Background

Hepatitis B virus (HBV) infection increasingly is a cause of illness and death in patients coinfected with HIV. The nucleotide analogue tenofovir, commonly used in combination therapy for HIV infection, is known to have activity against HBV. Although tenofovir frequently is used in patients with HIV/HBV coinfection, its efficacy in the treatment of HBV in HIV-coinfected patients had not been studied previously in randomized controlled trials.

Tenofovir Not Inferior to Adefovir

Abstract: Tenofovir Disoproxil Fumarate Is Not Inferior to Adefovir Dipivoxil for the Treatment of Hepatitis B Virus in Subjects Who Are Co-infected with HIV: Results of ACTG A5127. Marion Peters, J Anderson, P Lynch, J Jacobson, K Sherman, B Alston Smith, S Swindells, T Liu, V Johnson, R Pollard, J Rooney, B Polsky, and AACTG 5127 team. Abstract 124.

Description: A double-blind, placebo-controlled trial, ACTG A5127, compared the efficacy and safety of tenofovir and adefovir for the treatment of HBV in HIV-infected patients on stable antiretroviral therapy. Patients were required to have HBV DNA >=100,000 copies/mL and compensated liver disease, and were randomized to receive tenofovir 300 mg daily or adefovir 10 mg daily. The study was designed as a noninferiority study, with the primary endpoint of time-weighted average change in HBV DNA from baseline to week 48.

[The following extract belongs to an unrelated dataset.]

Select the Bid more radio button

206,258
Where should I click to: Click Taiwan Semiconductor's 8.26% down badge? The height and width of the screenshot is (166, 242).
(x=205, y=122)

Patients were exposed to combination ART for a mean of 4.5 years. Combination ART was defined as regimens containing a nonnucleoside reverse transcriptase inhibitor (NNRTI) and/or a protease inhibitor (PI), plus nucleoside analogues (NRTIs). At baseline, 18% of patients had not received ART, 82% had received NRTIs, 35% had received NNRTIs, and 69% had received PIs. Subjects had a mean CD4 count of 418 cells/µL; 26% had AIDS.

Results: Of 52 enrolled subjects, 92% were male and 33% were African American. The median baseline HBV DNA levels in the tenofovir and adefovir groups were 9.5 and 8.71 log₁₀ copies/mL, respectively, with 92% and 82% of subjects in the 2 groups, respectively, positive for HBeAg. A planned interim review, at a median follow-up of 75 weeks, showed that the change in HBV DNA from baseline to week 48 was -4.93 log₁₀ copies/mL in the tenofovir group and -3.12 log₁₀ copies/mL in the adefovir group (intent-to-treat analysis, p = .017). At this analysis, the noninferiority criterion was met, and the study was closed early. The incidence of adverse events, including flares in alanine aminotransferase levels, was similar in the 2 treatment groups; 1 death and 4 withdrawals occurred in each group.

Comment: Tenofovir appears to be safe and effective in the treatment of HBV in HIV/HBV coinfected patients. The study demonstrated that tenofovir is "not inferior" to adefovir in HBV DNA reduction, by protocol definition, and, in fact, suggests that tenofovir may offer superior HBV viral load reduction. For HIV/HBV coinfected patients in whom treatment for both infections is indicated, tenofovir may be a useful component of antiretroviral therapy.